The 40-year-old Property (Relationships) Act 1976 governing how a couple’s property is to be divided when their relationship ends is currently under review.

The Law Commission has released a media statement that it will launch a consultation paper today on 16 October 2017 asking New Zealanders how the law could be better. The Consultation Paper is Relationship Property: Time for Change? – Te mātatoha rawa tokorau – Kua eke te wā? Click here to see the Law Commission statement.

Commissioner Helen McQueen said that Dividing property when a relationship ends can be challenging…The Law needs to help people resolve their relationship property matters in a just and efficient way”.

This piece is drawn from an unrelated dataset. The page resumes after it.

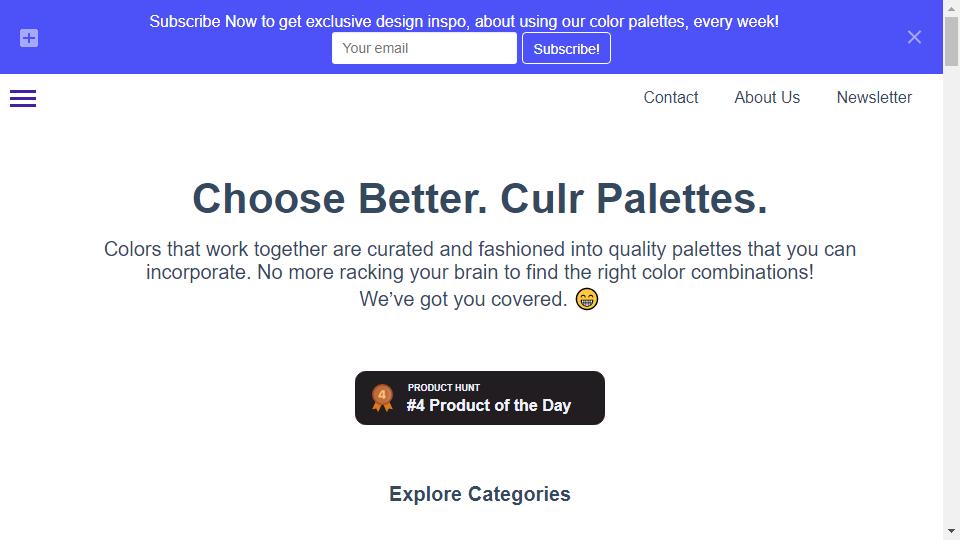Focus the 'Your email' input field
The image size is (960, 540).
click(x=424, y=48)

Some of the questions the Commission is asking are:

  • Does the law apply to the right relationships?
  • Is the right property being shared?
  • What should happen when trusts are used to hold property?
  • What should happen if one person is financially worse-off after their relationship ends? (Section 15)
  • Is tikanga Māori recognised?
  • How should the law meet the interests of children?
  • How can the law be inexpensive and simple to apply while still being just?
  • Should the same law that applies when a couple separates also apply when one partner dies?

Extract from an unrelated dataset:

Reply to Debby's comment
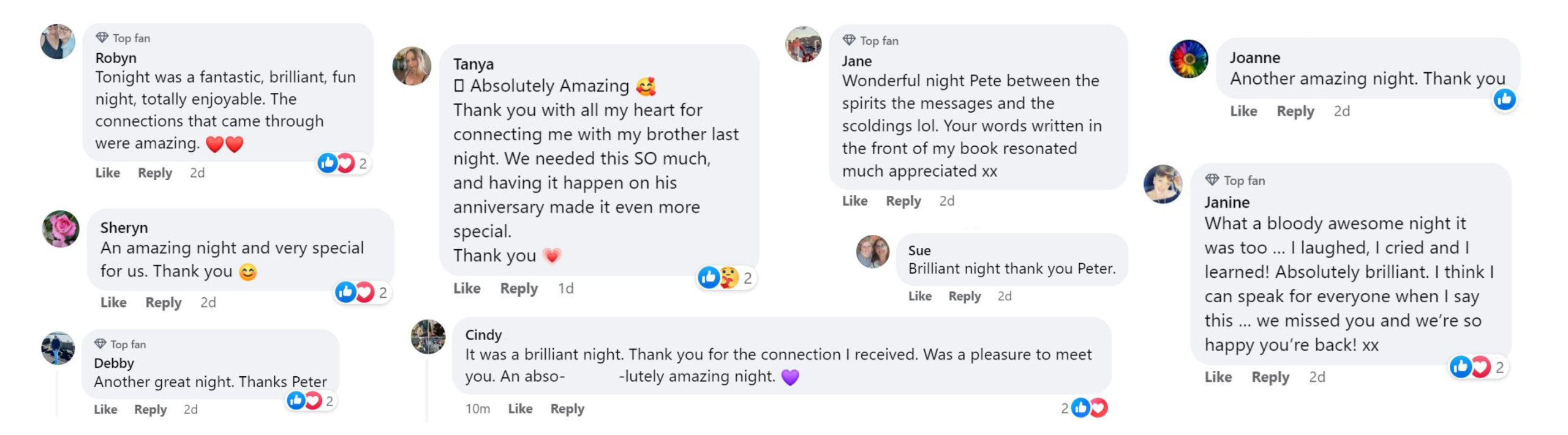tap(151, 409)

The Commission will consult with the public until February 2018 with its final report due in November 2018.


We think this is a step in the right direction as relationships and families in New Zealand has changed a lot in the last forty years and it is time that the law reflects this change.  This is especially relevant due to the increasing complexity of property ownership as well as the changes surrounding the way people start and end relationships, and subsequently re-partner.

Regarding the areas of reform, we are interested in the questions of what should happen when trusts are used to hold property and how the law should change to meet the interests of children.

With regard to the area of trusts, we often see confusion surrounding the application of the current legislation on trust property and interests.  This is especially interesting as the new Trusts Bill introduced on 1 August 2017 has had its first reading in Parliament. The new Bill will update Trusts Law for the first time in 60 years and replace the Trustee Act 1956 and the Perpetuities Act 1964.

The Consultation Paper, summary document and the online consultation platform has not been released yet so for now it’s “watch this space”.  I will post a link to all once it has been updated.